On Friday morning, the retailer said it had terminated its all-cash proposal to purchase the competing men’s specialty store chain for $48 a share after its self-imposed Nov. 14 deadline came and went without any communication between the two firms.
Robert Wildrick, Bank’s chairman, released a letter that was sent to Douglas Ewert, Men’s Wearhouse’s chief executive officer, that read, “The MW board has denied our request for limited due diligence and has failed to engage in any discussions whatsoever regarding our proposal. We are therefore terminating our proposal in order to consider other strategic alternatives which we have been investigating."
Hedge fund Eminence Capital, which owns a 9.8 percent stake in MW, or nearly 4.7 million shares, followed with a filing with the Securities and Exchange Commission seeking from MW shareholders a “white agent” designation. The designation is for the purpose of calling a special meeting to amend certain provisions of the retailer’s bylaws. What it wants specifically is to revert the bylaws to what they were before the most recent changes put through in the last month or so. A reversion would allow the removal of board members, without cause, before the next annual meeting, and allow for a voting change in favor of a majority of shares instead of the more restrictive requirement of two-thirds.
The solicitation is just for the “white agent” designation. The law in Texas, where MW is headquartered, stipulates that holders of 10 percent of the shares entitled to vote are required in order to call a special meeting of shareholders. Eminence is requesting that a special meeting be held on Feb. 14 in New York to amend the bylaws, according to the regulatory filing.
Neither Eminence nor any other shareholder currently is calling for a change in the MW board membership. Even if there is a successful special meeting that results in a reversion of the bylaws, a separate special meeting would have to be called to change MW’s board.
Ricky C. Sandler, ceo of Eminence, said, “In light of the board’s actions, we are forced to launch this initiative that will give shareholders the opportunity to effect important corporate governance changes at Men’s Wearhouse. In our view, the governance changes implemented last month by the board in response to the premium proposal made by Jos. A. Bank, including the imposition of a super-majority vote for shareholder amendments to the bylaws and implementation of a poison pill with a 10 percent threshold, are not in the best interests of shareholders.…We continue to encourage the board to take immediate steps to complete its review of strategic options.…If the board fails to do so, our special meeting initiative will give shareholders the tools to hold the board accountable for its failed leadership.”
Men’s Wearhouse did not respond to requests for comment.
According to Ted D. Rosen, chair of the New York corporate and securities practice for the law firm Fox Rothschild, “The Men’s Wearhouse board viewed the offer as hostile, instead of working with the Jos. A. Bank board to reach an agreement that is in the best interests of shareholders. In today’s environment, boards need to be careful of what deals they do and don’t do.

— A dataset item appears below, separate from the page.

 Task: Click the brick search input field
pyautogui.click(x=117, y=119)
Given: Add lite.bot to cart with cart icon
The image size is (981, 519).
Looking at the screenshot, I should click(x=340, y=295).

“In addition to fighting off Jos. A. Bank, the Men’s Wearhouse board now has a fight in the nebulous world called ‘breach of fiduciary duty.’ That’s a huge distraction to the management team,” he added.
While Rosen believes Men’s Wearhouse “botched” the process, he doesn’t believe that the deal itself is over.
According to Rosen, the MW board likely will reconsider its options over the next few weeks. “A director of a public company who has a stock trading at X and gets an offer at a premium [to that] really can’t ignore that offer,” he said.
With that scenario a distant possibility, Jos. A. Bank is looking for greener pastures.
Gilbert Harrison, chairman of Financo Inc., financial adviser to Bank, said the retailer is considering “three or four serious alternatives that fit within the strategy of our business.” He declined to provide any details. “We have $400 million in cash and no debt,” he added. “And we want to put that money to work for our shareholders in terms of an acquisition.”
Wildrick told WWD: “We’ve got a business to run, and we can’t sit and wait and wait. We’re starting to look at other things on our list.” But any acquisition would have to “be accretive to shareholders. We’re not just going to buy something to buy something. We’ve got very tight standards, and if it won’t make sense to do it, we won’t. ”
Harrison said the company continues to be interested in Men’s Wearhouse: “That’s still our first choice.”
The banker said Jos. A. Bank is waiting to “see if Eminence’s actions make Men’s Wearhouse rethink its strategies. If they want to meet, we’re absolutely available and we’re still willing to talk.”
Wildrick also left the door open, saying in the letter to Ewert, “If, in the future, we are invited by the Men’s Wearhouse board to discuss our acquisition of Men’s Wearhouse, or if circumstances were otherwise to change, Jos. A. Bank may consider whether a new proposal to acquire Men’s Wearhouse is warranted.”